Sobre las violaciones cometidas en los centros clandestinos de detención como delitos de lesa humanidad

Alejandra Ciriza

25/12/2010


 

En un artículo firmado por un periodista en un diario provincial éste afirma, refiriéndose a una mujer que fuera violada en las mazmorras de la dictadura militar, que ella no busca revolver el pasado, no alienta deseos de revancha ni de venganza. Según el periodista ella desea justicia por ‘responsabilidad individual’. Neutralizado y despolitizado el acontecimiento que la transformó en víctima de torturadores y genocidas, el episodio se convierte, por el artilugio de su razonamiento, en un acontecimiento casi policial, innombrable, un delito de índole privada que el código penal argentino tipifica como “contra la honestidad”. Su operación, que no le es exclusiva, permite dividir: individuos responsables, ciudadanos honestos, víctimas de algún inexplicable exceso contra su honestidad y quienes buscamos verdad y justicia por causas espurias: revolver un pasado que sería mejor olvidar, rencores inconfesables, impuros deseos de venganza.

Muchos periodistas y buena parte de nuestra sociedad suponen, naturalizándolo en extremo, que existen dos partidos: uno neutral, que incluye alguna víctima casual, y otro de “demonios del mal” (el de quienes fuimos delincuentes terroristas subversivos y/o sus familiares, que son inocentes, pero…). Uno de quienes recomiendan perdonar y olvidar, pues sólo se trató de errores y excesos, asuntos individuales en definitiva, el otro formado por el de quienes nos negamos al reparador olvido a causa de resentimientos pertinaces e inconfesables. Uno que considera el pasado pisado… los argentinos éramos entonces derechos y humanos y si algo “les” sucedió, algo habrían hecho u (otra posibilidad) fueron víctimas inocentes de algún error o desvarío personal. Otro formado por quienes procuran hacer del testimonio una puesta a la orden del día de acontecimientos decisivos que supusieron para los y las argentinos, no sólo para nosotros y nosotras, una transformación radical en las condiciones de vida.

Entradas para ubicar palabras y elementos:
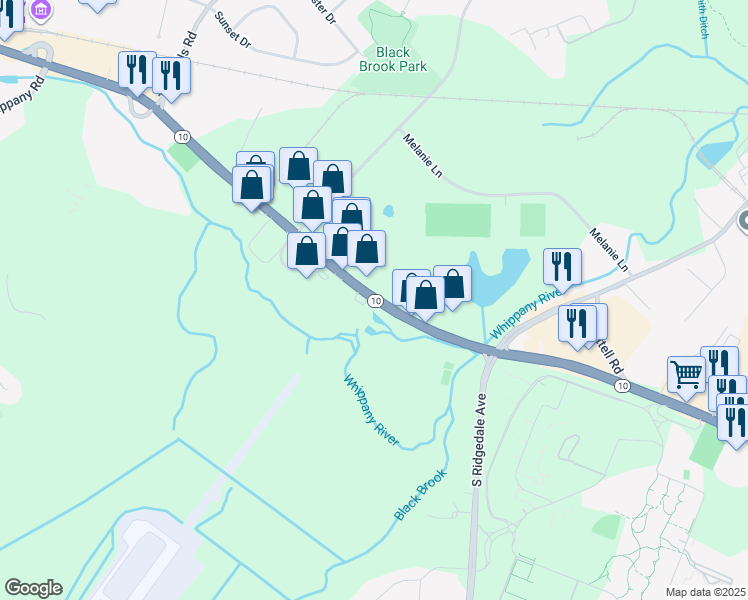This screenshot has height=600, width=748.
Task: Click the S Ridgedale Ave road label
Action: point(479,440)
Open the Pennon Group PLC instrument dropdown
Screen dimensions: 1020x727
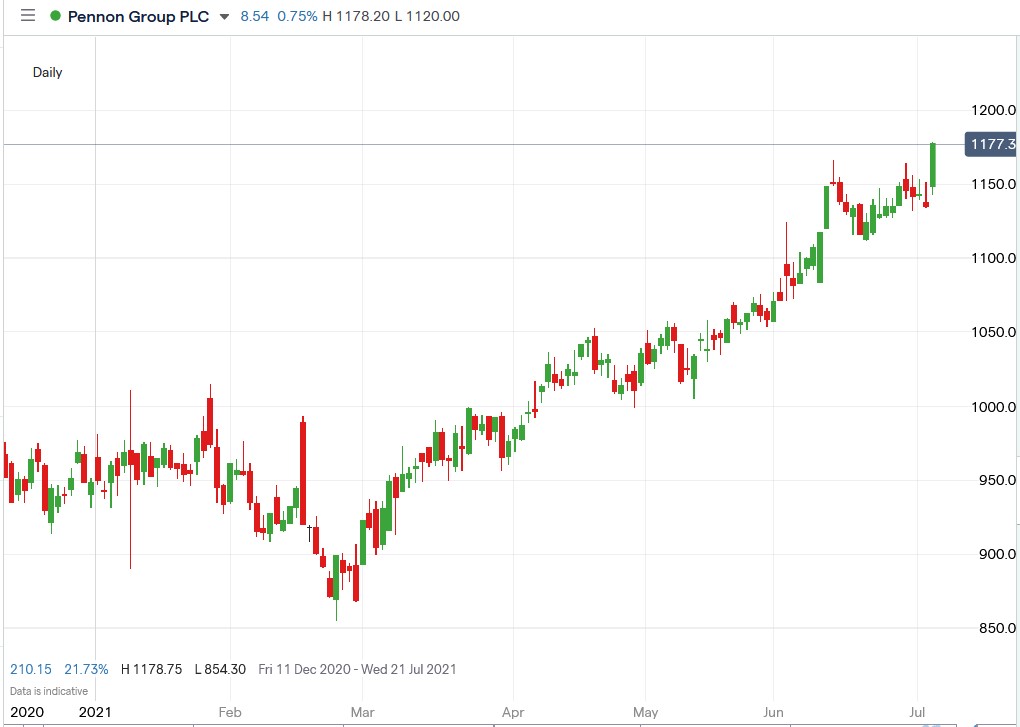click(x=224, y=17)
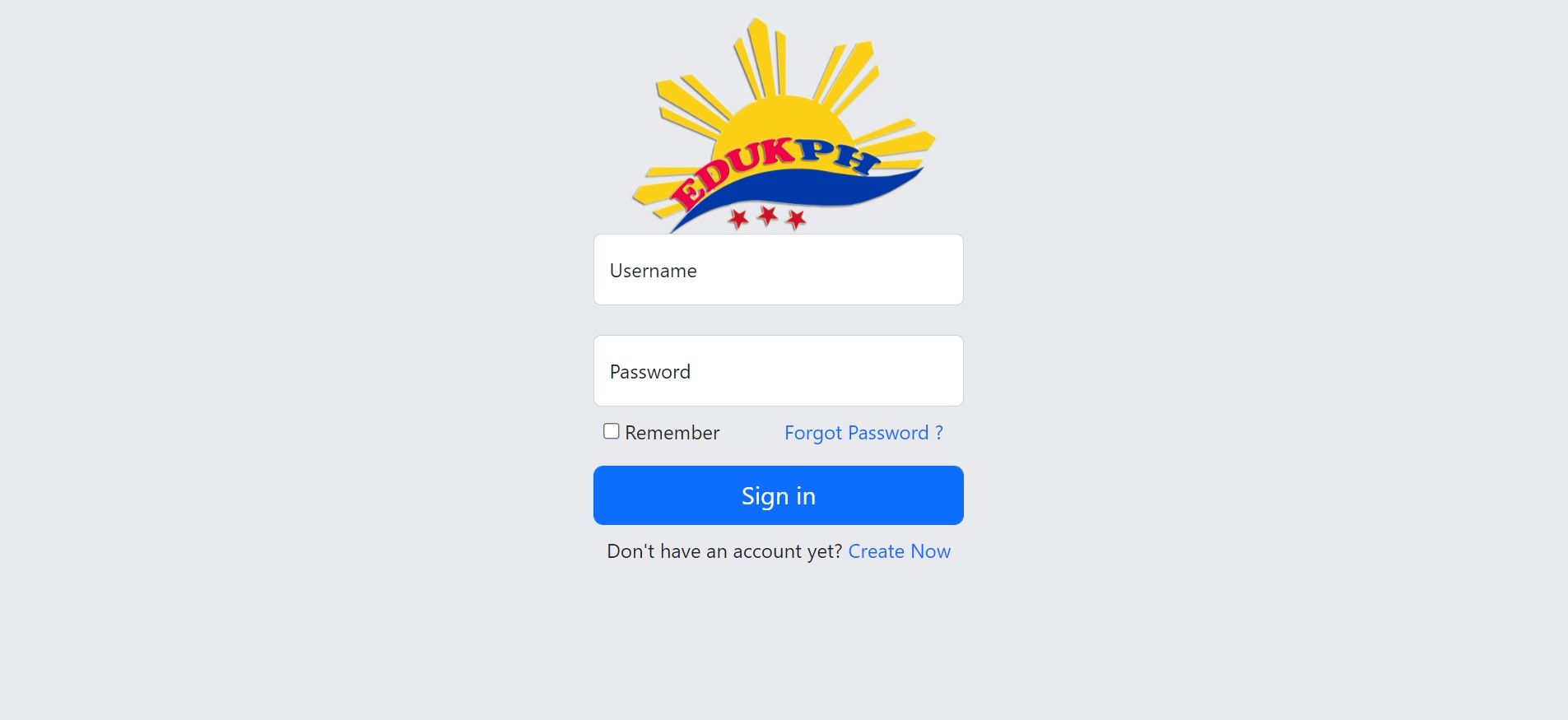The height and width of the screenshot is (720, 1568).
Task: Click the EDUKPH sun logo image
Action: pyautogui.click(x=784, y=125)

_Lo que se pide_
Retoma el artículo sobre las violaciones en los centros clandestinos de detención y continúalo a partir de su última oración.

_Respuesta_
Otro tópico común es el del “espíritu de venganza” que recorrería los juicios por Verdad y Justicia. Curiosamente en 34 años ningún familiar de detenidos/as desaparecidos/as por causas políticas atentó contra la vida de ninguno de los/las verdugos. Tampoco lo hemos hecho las miles de personas que a lo largo y a lo ancho del país militamos en defensa de los derechos humanos por razones hondamente políticas. Por el contrario, Jorge Julio López fue desaparecido por segunda vez el 18 de septiembre de 2006 tras declarar en los juicios por Verdad y Justicia. Aún no sabemos de su paradero. Silvia Suppo fue asesinada el 29 de marzo de 2010. Fue testigo en la causa Brussa. En esa causa Silvia puso en palabras la violación sistemática como forma de tortura en los centros de detención y las cárceles de la dictadura militar.

Sobrevivir y testimoniar

El golpe militar precipitado el 24 de marzo de 1976 fue la clase de acontecimiento que dejan huellas duraderas para el conjunto de la sociedad: no sólo se trató de cambios económicos y sociales profundos, no sólo del corte (que no fue uno más) producido en la vida institucional del país, con suspensión de todas las garantías constitucionales, sino de un feroz genocidio protagonizado por quienes, en nombre de la Patria, se convirtieron en amos del Estado y señores de la muerte: 30.000 mujeres y varones detenidos- desaparecidos, entre los cuales se encuentran 800 adolescentes de entre 11 y 19 años, mujeres embarazadas, alrededor de 500 niños y niñas secuestrados o nacidos en cautiverio y apropiados por quienes los consideraban botín de guerra; unas 10.000 personas prisioneras por razones políticas en las cárceles de La Plata, Coronda, Rawson, Caseros, Sierra Chica, Resistencia, Córdoba, Olmos y Villa Devoto; unas 40.000 personas exiliadas, según datos del Comité Intergubernamental para las Migraciones.

Si es indudable que el golpe de 1976 produjo una transformación en las condiciones de vida de los y las argentinas capaz de dejar una huella duradera, por así decir, “inolvidable”, entre el acontecimiento y el testimonio sobre lo acontecido no existe una relación causal. Quien testimonia podría no hacerlo, podría no hablar. Y sin embargo, a más de 30 años del golpe de Estado, en el marco de los juicios por Verdad y Justicia, muchos y muchas sujetos eligen poner palabra a lo sucedido, hablar, hablar. Lo hacen desde posiciones en el campo político y social, desde las huellas que esos acontecimientos dejaron un sus cuerpos y sus vidas, desde los afectos y las experiencias dolorosamente atravesadas. Desde su singularidad. Tal ha sucedido hasta ahora en Mendoza.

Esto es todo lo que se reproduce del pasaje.